_What you will do:_
1. Answer these questions using the article below about Chicago voters in the 24th and 41st wards.
(a) For how long have people in North Lawndale been going to Del-Kar Pharmacy?
(b) What share of the vote did Johnson win in the 24th Ward in the mayoral runoff?
(c) What kind of business does Vetress Boyce run next to the pharmacy?
2. Pick up the article below about Chicago voters in the 24th and 41st wards and continue it from where it stops.
START Provided text
CHICAGO (CBS) — If you’re looking for real talk from real Chicagoans, you go where they go.
In North Lawndale, they go to Del-Kar Pharmacy, on the corner of Ridgeway and 16th Street, and have for more than 60 years.
But what brought us here wasn’t prescriptions or a quick errand.
It was to talk politics. CBS 2 went to two parts of the city–the 24th and 41st wards–with very different views on the candidate they supported for mayor.
"I’m a resident of the City of Chicago, and I voted for Mr. Johnson," said Edwin Muldrow, who owns and operates Del-Kar, in the 24th Ward, consisting of North Lawndale and parts of Garfield Park.
An analysis of the total votes by ward in the mayoral runoff election, found Johnson had his strongest support in the 24th, with 83% of the vote.
"I think that will be his greatest strength is that when the young men and young women can see a positive Black male figure in that office," said Muldrow. "I think that will give the community something to strive and achieve for betterness."
Muldrow and frequent customer Anthony Mustafa Hayes agrees that Johnson can lead Black youth by example, but he also needs to give them something to do.
"When they don’t have anything to do, when it gets hot, they start shooting," Hayes said. "But if you give them something to strive for, or a job or a reason to get up every morning other than a reason to cause chaos, they might have a total different mindset."
Support for small businesses is another big issue they’ll be watching at the pharmacy and at Vetress Boyce’s beauty supply shop next door.
"Crime is just ridiculous, and it’s all over the city, right?" said Boyce. "So until you reinvest in communities and reinvest in people, like Brandon Johnson says, you’ll continue to get the same thing."
END Provided text
START Recorded information
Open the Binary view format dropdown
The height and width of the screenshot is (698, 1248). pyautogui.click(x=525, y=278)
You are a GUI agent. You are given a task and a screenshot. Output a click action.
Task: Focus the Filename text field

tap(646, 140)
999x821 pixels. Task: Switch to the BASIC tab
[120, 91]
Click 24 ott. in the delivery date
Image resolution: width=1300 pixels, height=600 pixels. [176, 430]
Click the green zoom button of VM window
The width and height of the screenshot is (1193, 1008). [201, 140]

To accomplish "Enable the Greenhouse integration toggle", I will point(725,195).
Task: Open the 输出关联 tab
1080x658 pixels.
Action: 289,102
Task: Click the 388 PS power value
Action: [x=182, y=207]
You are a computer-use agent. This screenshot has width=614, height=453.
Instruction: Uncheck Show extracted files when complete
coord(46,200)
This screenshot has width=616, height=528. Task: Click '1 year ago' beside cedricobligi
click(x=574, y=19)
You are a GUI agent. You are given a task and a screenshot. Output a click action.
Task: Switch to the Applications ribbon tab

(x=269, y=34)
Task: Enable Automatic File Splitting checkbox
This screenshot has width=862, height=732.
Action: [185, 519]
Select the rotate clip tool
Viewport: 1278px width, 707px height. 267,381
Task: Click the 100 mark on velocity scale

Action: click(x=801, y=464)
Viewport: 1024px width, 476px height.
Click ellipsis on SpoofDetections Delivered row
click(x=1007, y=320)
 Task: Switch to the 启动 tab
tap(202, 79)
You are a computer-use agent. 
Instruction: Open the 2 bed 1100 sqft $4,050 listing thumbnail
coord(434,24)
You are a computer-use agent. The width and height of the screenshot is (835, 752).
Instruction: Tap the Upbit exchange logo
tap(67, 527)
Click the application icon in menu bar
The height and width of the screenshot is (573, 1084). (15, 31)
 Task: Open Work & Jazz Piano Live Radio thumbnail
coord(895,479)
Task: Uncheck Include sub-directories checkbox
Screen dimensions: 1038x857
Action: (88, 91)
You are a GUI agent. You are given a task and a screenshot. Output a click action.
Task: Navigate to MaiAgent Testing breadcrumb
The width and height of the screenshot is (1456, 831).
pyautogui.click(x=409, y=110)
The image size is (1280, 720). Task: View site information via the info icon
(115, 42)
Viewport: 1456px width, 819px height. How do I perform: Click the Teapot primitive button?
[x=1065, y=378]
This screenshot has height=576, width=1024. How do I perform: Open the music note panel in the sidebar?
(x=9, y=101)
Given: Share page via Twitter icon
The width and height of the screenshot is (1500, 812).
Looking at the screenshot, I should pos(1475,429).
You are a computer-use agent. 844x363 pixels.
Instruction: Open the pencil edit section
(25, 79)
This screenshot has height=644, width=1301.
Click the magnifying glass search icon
END Recorded information
_Outputs in order:_
1.
(a) For more than 60 years.
(b) 83% of the vote.
(c) A beauty supply shop.

2.
The 24th Ward has seen much of the same disinvestment and crime. Similar to scenes in Johnson’s Austin neighborhood. These voters hope the mayor-elect prioritizes improvements for the West Side.
"I just ask the city for now let’s just pray for Brandon, to make sure that he does the right thing," said Boyce. "That he’s effective, that he doesn’t put an ego in front of people and hold him to his word."
In the 41st Ward on the Northwest Side, Johnson faces more of a challenge to win over constituents. It had the most votes for his challenger, Paul Vallas.
That ward includes O’Hare, parts of Norwood Park and Edison Park. What do Vallas voters want from Johnson? Mary Bolger shared her thoughts. She’s lived here 30 years.
She wants "equal division around the whole city. The city is not just one area, one neighborhood, one section. We’re all Chicago.
"My son is a fireman, he lives on the South Side of Chicago," Bolger said. "I don’t want any more than I do for here than I do for there."
CBS 2 was turned down at least two dozen times for interviews.
Voters had no desire to appear on camera, much less talk about Johnson. And it makes sense, in a ward where Vallas got 86% of the vote.
Judith Kettenbeil has lived in Edison Park 23 years, and she broke the mold.
"I voted for Johnson," said Kettenbeil. "I was afraid of some of Vallas’ issues and so I thought I would give Johnson a chance, but I’m not real crazy about him either."
Regardless, she hopes he’ll make the most of his moment on issues that matter.
"I’d like to see the qualifications for police officers upped," said Kettenbeil. "I’d like to see them bring more people in with good backgrounds who are qualified. I’d like to see him invest in education and in the neighborhoods."
That’s really what it comes down to. No matter the ward or the vote split, people in each corner of Chicago want to feel seen, their problems heard and attempted to be solved.
Every ward will be watching as it becomes the work of Brandon Johnson on May 15.